Я: «Автографы либо даю, либо продаю, а продаю 100 фр<анков> штука». Ответ: «Числа бедны, большинство сотрудников[657] работают бесплатно, не говоря уже о редакторах[658] — словом, давай даром.
Я: — На продажу не дарю, — впрочем — вот вам „Хвала богатым“ — хотите пять раз?!
(…И за то, что их в рай не впустят,
И за то, что в глаза не смотрят…)
Убью на переписку целое утро (40 строк по пяти раз, — итого 200) — хоть бы по франку за строку дали!
Но и покушают же „богатые“ (Цейтлин, напр<имер>, Амари:[659] man de Marie: а Marie.[660] Пущу с собственноручной пометкой.
ХВАЛА БОГАТЫМ
(предоставленная автором для нумерованного экз<емпляра> Чисел — безвозмездно. Мне — нравится! Но м. б. — откажутся. Тогда пропали мои 200 строк и рабочее утро. Где наше ни пропадало! Лист будет вклейкой. Кому не понравится — пусть выдерет.
________
Стипендия С<ергея> Я<ковлевича> кончилась, хлопочем до 1-го ноября, но надежды мало. Говорила о нем с д<окто>ром „Pour le moment je le trouve mieux, mais l'avenir c'est toujours l’inconnu!“[661] — 3наю.
За все лето было три летних недели. Раз ездила в очаровательный Annecy,[662] здесь дешевое автокарное сообщение, но для меня это то же, что пароход в Англию. Был у нас Мирский — давно уже — два дня — дико-мрачен, и мычливей чем когда-либо.
О С<ув>чинских не знаю ничего.
Обнимаю Вас, пишите о себе и не вините меня в ремизовстве.
<Приписка на полях:>
О Хвале богатым пока молчите: сюрприз!
МЦ.
Chвteau d’ Arcine 27-го сент<ября> 1930 г.
St. Pierre-de-Rumilly (H<au>te Savoie)
Дорогая Саломея!
Огромное спасибо. Возопила к Вам по телеграфу из-за необходимости внезапного отъезда С<ергея> Я<ковлевича> — кр<асно->крестовая стипендия кончилась, а каждый лишний день — 45 фр<анков>.
Мы наверное тоже скоро вернемся — не позже 10-го, очень уж здесь холодно по ночам, утром и вечером (NB?! А когда — не).
Приеду и почитаю Вам Молодца и попрошу совета, что мне с ним делать дальше—разные планы.
Целую Вас и горячо благодарю.
МЦ.
Медон, 3-го марта 1931 г.

**СОДЕРЖИМОЕ ДАННЫХ**
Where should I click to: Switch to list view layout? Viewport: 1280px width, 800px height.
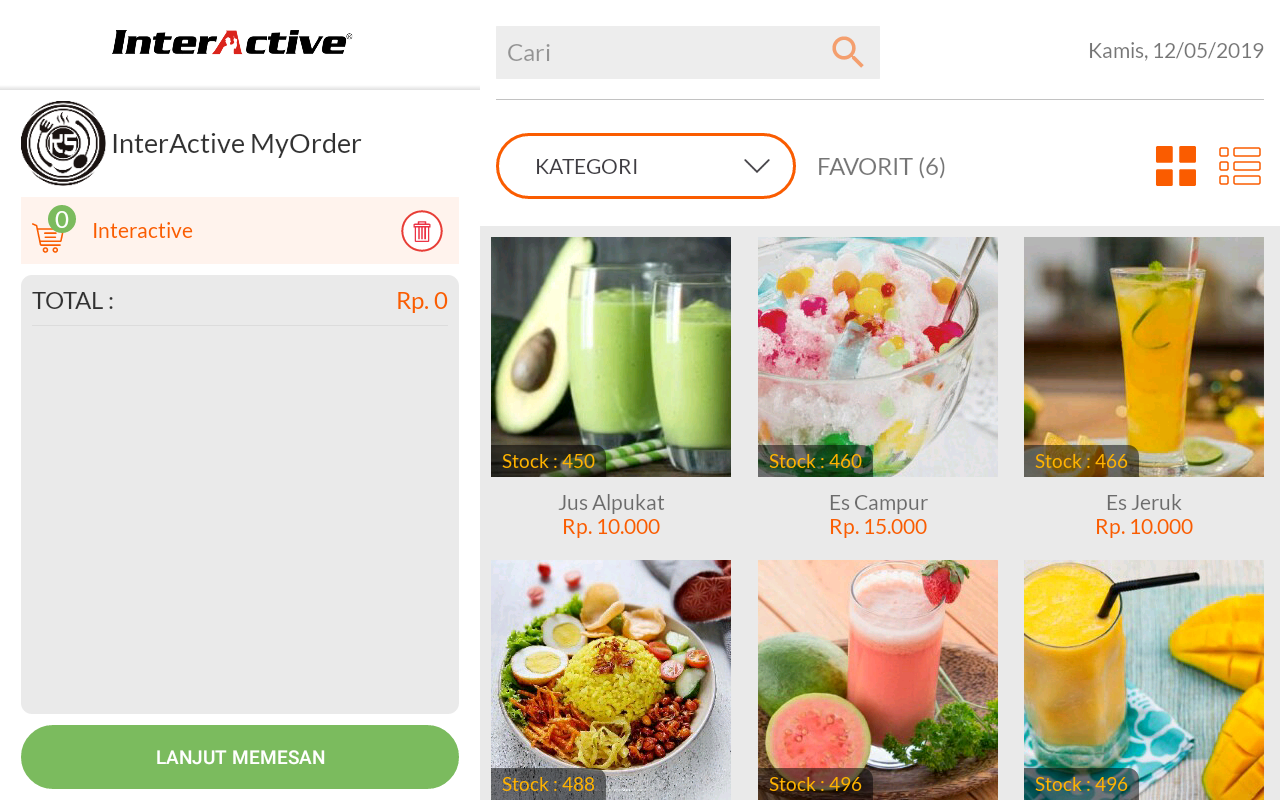tap(1240, 166)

**СПИСОК ЗАДАНИЙ**
- A) Перескажите короче абзац исходного текста, начинающийся словами «За все лето было три летних недели», сохранив его главные факты.
- B) Замените в исходном тексте «Огромное спасибо» на «Большое спасибо» и приведите всё от слов «Chвteau d’ Arcine» вниз до слов «когда — не).».

**ОТВЕТЫ**
- A) За лето было только три летних недели. Один раз ездила в Annecy: туда ходит дешевый автокар, но для нее это все равно что пароход в Англию. Давно, на два дня, приезжал Мирский, дико-мрачный и мычливее, чем когда-либо.

- B)
Chвteau d’ Arcine 27-го сент<ября> 1930 г.
St. Pierre-de-Rumilly (H<au>te Savoie)
Дорогая Саломея!
Большое спасибо. Возопила к Вам по телеграфу из-за необходимости внезапного отъезда С<ергея> Я<ковлевича> — кр<асно->крестовая стипендия кончилась, а каждый лишний день — 45 фр<анков>.
Мы наверное тоже скоро вернемся — не позже 10-го, очень уж здесь холодно по ночам, утром и вечером (NB?! А когда — не).